What was hot or not in 2012
*Big data analytics. A tricky problem to grasp all round, but one where customer organisations are sure to need ongoing specialised assistance from the channel, not least in choosing and integrating the right apps
*Tablets, tablets, tablets. Keep taking the tablets: we know you want to. End users want to anyway, and we all know now that if you can't beat ‘em, you might have to join ‘em. That's despite the hype about ultrabooks as well -- what happened to them, again?
*Social media. Everyone is talking on it and about it. Although we wonder where the revenues really are. Facebook IPO, anyone?
*Virtualisation. Anything that will save money and increase workplace flexibility is a winner. Even Microsoft has jumped aboard more seriously, taking on VMware this year with Windows Server 2012.
*Managed print services. By all accounts, MPS is finally proving a nice little earner for a range of print specialists and their partners.
* Cloud computing. Yes, really. It hasn't become as all-encompassing as many predicted, and the industry has actually become rather bored with the concept. Furthermore, many still want to know how exactly they'll preserve or increase their bottom line.
*If you have to ask if something is a success, you probably already know the answer. Well, we've been asking about virtualised desktop infrastructure (VDI) all year. Its time will surely come -- but the big successes still appear to be eluding many organisations.

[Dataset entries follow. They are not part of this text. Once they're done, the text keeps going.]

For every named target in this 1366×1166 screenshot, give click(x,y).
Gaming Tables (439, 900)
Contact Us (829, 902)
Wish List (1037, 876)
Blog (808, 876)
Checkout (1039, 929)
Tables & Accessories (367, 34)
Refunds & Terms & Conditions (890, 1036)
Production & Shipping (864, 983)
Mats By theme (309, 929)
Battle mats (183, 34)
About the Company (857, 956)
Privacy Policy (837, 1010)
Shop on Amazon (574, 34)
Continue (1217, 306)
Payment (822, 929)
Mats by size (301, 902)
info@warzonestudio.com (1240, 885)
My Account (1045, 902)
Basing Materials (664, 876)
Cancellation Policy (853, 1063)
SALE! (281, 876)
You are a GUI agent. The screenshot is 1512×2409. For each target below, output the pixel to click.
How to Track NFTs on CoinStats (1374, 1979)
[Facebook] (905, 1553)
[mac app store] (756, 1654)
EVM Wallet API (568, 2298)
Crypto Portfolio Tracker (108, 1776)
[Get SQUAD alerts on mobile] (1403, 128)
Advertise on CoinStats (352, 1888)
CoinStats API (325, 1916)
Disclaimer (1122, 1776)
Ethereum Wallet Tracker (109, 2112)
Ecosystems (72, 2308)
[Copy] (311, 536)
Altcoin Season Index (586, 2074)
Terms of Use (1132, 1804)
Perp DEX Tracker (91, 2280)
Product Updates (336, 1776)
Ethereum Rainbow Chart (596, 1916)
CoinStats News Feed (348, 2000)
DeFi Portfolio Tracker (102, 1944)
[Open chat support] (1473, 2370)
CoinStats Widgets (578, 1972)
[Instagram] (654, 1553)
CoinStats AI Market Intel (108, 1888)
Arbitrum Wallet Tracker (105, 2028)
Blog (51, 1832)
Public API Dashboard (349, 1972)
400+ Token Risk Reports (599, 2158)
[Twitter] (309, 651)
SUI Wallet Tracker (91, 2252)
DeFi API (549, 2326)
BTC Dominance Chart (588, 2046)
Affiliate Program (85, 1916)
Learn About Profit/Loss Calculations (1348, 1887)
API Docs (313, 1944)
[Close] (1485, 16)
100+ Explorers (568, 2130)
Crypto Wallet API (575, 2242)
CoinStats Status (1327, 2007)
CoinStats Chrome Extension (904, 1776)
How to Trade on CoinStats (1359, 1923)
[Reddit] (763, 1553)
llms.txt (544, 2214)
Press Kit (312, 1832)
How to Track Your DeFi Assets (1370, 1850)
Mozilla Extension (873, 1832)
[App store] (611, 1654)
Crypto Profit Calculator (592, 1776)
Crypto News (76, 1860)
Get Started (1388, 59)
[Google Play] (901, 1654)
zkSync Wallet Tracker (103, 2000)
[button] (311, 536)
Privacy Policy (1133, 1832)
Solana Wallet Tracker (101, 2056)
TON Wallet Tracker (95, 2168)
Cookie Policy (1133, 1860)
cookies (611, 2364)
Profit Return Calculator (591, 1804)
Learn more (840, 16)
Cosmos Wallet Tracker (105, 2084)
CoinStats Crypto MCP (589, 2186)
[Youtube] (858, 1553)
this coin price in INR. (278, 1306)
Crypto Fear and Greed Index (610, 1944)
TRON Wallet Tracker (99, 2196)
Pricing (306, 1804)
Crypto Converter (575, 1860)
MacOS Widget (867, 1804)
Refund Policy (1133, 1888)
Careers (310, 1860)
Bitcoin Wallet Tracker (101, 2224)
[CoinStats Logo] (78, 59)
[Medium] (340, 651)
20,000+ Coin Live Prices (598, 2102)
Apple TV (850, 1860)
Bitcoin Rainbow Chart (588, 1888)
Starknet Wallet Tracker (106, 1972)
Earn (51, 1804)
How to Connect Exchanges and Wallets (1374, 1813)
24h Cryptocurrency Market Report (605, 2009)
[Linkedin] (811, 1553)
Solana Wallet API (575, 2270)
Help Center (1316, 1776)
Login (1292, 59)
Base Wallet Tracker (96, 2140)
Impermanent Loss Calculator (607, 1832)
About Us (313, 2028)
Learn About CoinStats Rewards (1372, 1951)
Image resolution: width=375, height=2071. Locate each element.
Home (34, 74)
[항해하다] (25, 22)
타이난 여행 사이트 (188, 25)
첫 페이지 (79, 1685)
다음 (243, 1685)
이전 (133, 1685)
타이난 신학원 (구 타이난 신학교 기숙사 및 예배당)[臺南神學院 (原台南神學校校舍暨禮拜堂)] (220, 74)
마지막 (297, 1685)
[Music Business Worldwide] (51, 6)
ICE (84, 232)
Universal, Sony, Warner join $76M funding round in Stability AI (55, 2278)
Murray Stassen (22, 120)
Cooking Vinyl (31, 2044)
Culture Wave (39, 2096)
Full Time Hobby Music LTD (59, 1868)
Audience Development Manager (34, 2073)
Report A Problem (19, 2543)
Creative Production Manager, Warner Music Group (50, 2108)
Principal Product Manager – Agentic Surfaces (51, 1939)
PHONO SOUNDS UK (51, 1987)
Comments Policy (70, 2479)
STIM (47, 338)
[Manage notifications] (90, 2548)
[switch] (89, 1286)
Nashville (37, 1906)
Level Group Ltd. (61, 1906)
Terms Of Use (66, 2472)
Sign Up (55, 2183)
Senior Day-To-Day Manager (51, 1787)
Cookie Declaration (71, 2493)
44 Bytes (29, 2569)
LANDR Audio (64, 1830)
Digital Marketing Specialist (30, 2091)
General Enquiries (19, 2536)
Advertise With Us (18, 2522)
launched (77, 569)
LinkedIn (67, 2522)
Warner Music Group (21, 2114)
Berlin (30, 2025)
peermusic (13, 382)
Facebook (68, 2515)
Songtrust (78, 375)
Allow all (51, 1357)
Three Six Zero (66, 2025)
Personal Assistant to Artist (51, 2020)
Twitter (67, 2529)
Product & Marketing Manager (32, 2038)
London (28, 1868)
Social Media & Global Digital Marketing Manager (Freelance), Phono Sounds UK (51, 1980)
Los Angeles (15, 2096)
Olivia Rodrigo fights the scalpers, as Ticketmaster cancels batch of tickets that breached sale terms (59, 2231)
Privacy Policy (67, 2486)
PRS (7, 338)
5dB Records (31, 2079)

*Unified comms. This has yet been another year where vendor after vendor has been trying to convince the channel to invest, with limited results.
*It's still not easy being green. This year, green issues appear to have slid off the agenda across a large part of the industry. Unless it means a chance to cut costs, of course.
*Audiovisual. A few years ago, IT resellers began looking more at this increasingly converged space. However, apart from a few notable exceptions, audiovisual has remained primarily the domain of specialists.